Infinity and Finitude

The Millennium Window, Glasgow Cathedral
The Millennium Window, Glasgow Cathedral

There are several points in the education of a mathematician where the student has to face the fact that mathematical reality is not always what one would expect, that the mathematical universe is, in fact, quite strange.

One of these points comes when one encounters Cantor and his famous “diagonal slash” proof. I’m not going to give the proof here (you can look it up if you wish, it is not a difficult proof to follow), but I do want to look at what that proof shows.

 

Cantor was interested in infinity. He knew, for instance, that the positive integers (counting numbers: 1,2,3…) are infinite in number. They do have a lower bound, 1, but then they go marching off over the horizon, never stopping, infinite. That’s how we tend to think of infinity, as something unbounded, going on forever. But mathematically that is not correct. Infinity is not tied to being unbounded. There are, for instance, an infinite number of real numbers (that is, numbers that can be expressed in decimal form, albeit of sometimes infinite length) between 0 and 1. Here we have a case of an infinite number of things in a finite, bounded, even small, space.

Fair enough, but still not too odd. Not, at least, until Cantor came along. He asked what, to most of us, is a stupid question: Are these two infinities the same size? Since both are infinite, we are tempted to say that of course they are the same size. Unfortunately, Cantor, being a great mathematician, wanted proof of that, but in trying to prove it he managed to prove instead that it is not true, that one of these infinities is, in fact, bigger than the other!

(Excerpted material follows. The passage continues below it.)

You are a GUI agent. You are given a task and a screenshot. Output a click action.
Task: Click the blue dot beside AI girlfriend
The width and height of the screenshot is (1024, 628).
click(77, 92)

It gets worse. Given that one is bigger, most of us would probably choose the positive integers as the bigger set. After all, they go off out of sight while those reals are confined to that one small area. But Cantor’s proof is precisely that there are more reals between 0 and 1 than there are positive integers.

OK, so mathematics is weird—most of you probably thought so already—but so what?

 

Well, the “what” is that I’ve been thinking a lot about the incarnation, the amazing fact that the infinite God became a finite man. It is one of the great stumbling blocks to faith: how could the infinite God “squeeze himself” into a mere man?

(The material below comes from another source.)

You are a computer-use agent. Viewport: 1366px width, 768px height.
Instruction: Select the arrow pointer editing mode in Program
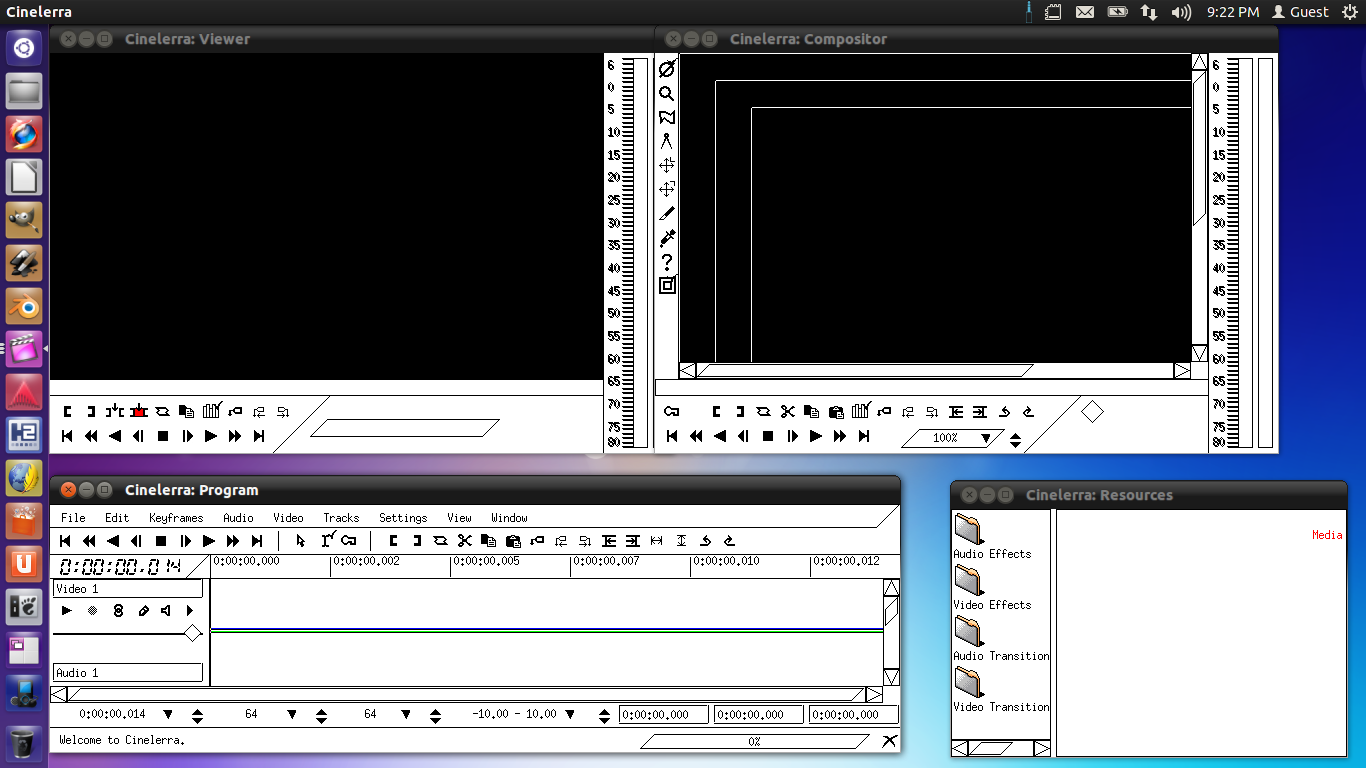(x=300, y=541)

The problem is precisely that we don’t really understand infinity. We say “God is infinite” and immediately we get a spatial conception. We imagine that God can only be infinite if he also goes off over the horizon like the positive integers. But why? What if God is a bigger sort of infinity, more like the reals between zero and one?

Our faulty conception of God’s infinitude has some serious consequences. We know that the universe is God’s creation and that it is vaster than we can imagine (though it is not, actually, infinite). We know that God is everywhere in the universe, upholding it all. But do we not also tend to imagine that God is therefore sort of spread out throughout the universe—perhaps even spread a bit thin? But that is pantheism. God is not spatial at all and his infinitude is such that wherever he is in the universe, there is all of him. This is the real meaning of immanence: not that there is a bit of God hidden in everything, but that God is there, all of him. Everywhere.

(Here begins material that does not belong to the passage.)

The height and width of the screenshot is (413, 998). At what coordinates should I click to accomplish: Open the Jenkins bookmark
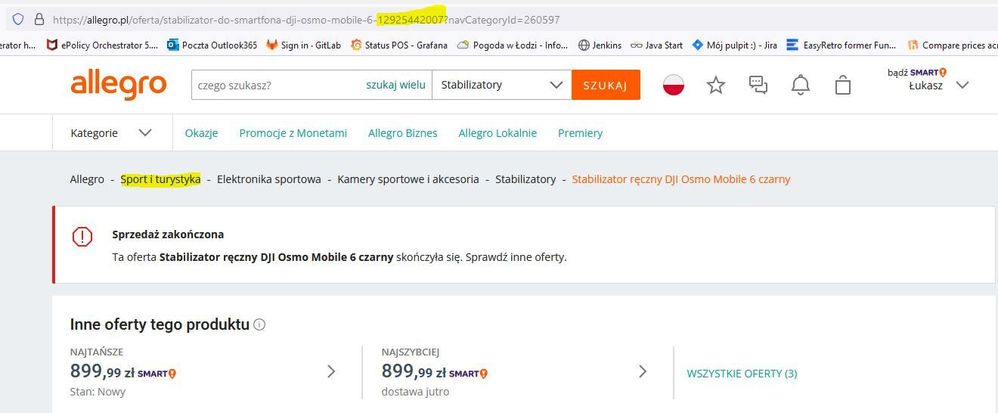[x=600, y=45]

We are better at grasping this when it comes to time rather than space. We acknowledge that God is not bound to time as we are, that a thousand years are as a day to him and a day as a thousand years. We need to think of his relationship to space in the same way: A thousand light-years are as an inch and an inch as a thousand light-years.

 

This doesn’t, of course, make the incarnation any more comprehensible or prosaic, but it should let us dispense with that silly quibble. The universe is full of infinities residing in finitudes, so why shouldn’t the fullness of the godhead dwell in the man Jesus? God has a nature, so does man, just as the integers and the reals are all numbers. But God’s nature is different from man’s nature, just as the reals are different from the integers. And God’s infinite nature can fit in a man’s finite nature, just as the infinite set of reals between 0 and 1 fit into the short piece of the number line defined by those two integers.

 

We also need to remember that since wherever God is, all of God is, we don’t have just a little bit of God’s attention; We have it all. Each one of us. Just because God is giving you his whole attention doesn’t mean he is ignoring me, for I, too, have his complete attention!

Not only that, but you don’t just have a bit of God inside you either. In the Spirit, as in Jesus, is all of God. So in each one of us who have the Spirit is all of God. It is true that this union is subtly different from the union of man and God in Jesus, but it is still quite wonderful. It is also true that we don’t express this union as we should, but as we recognize it and accept it we will be able to yield to it more and thus express it better.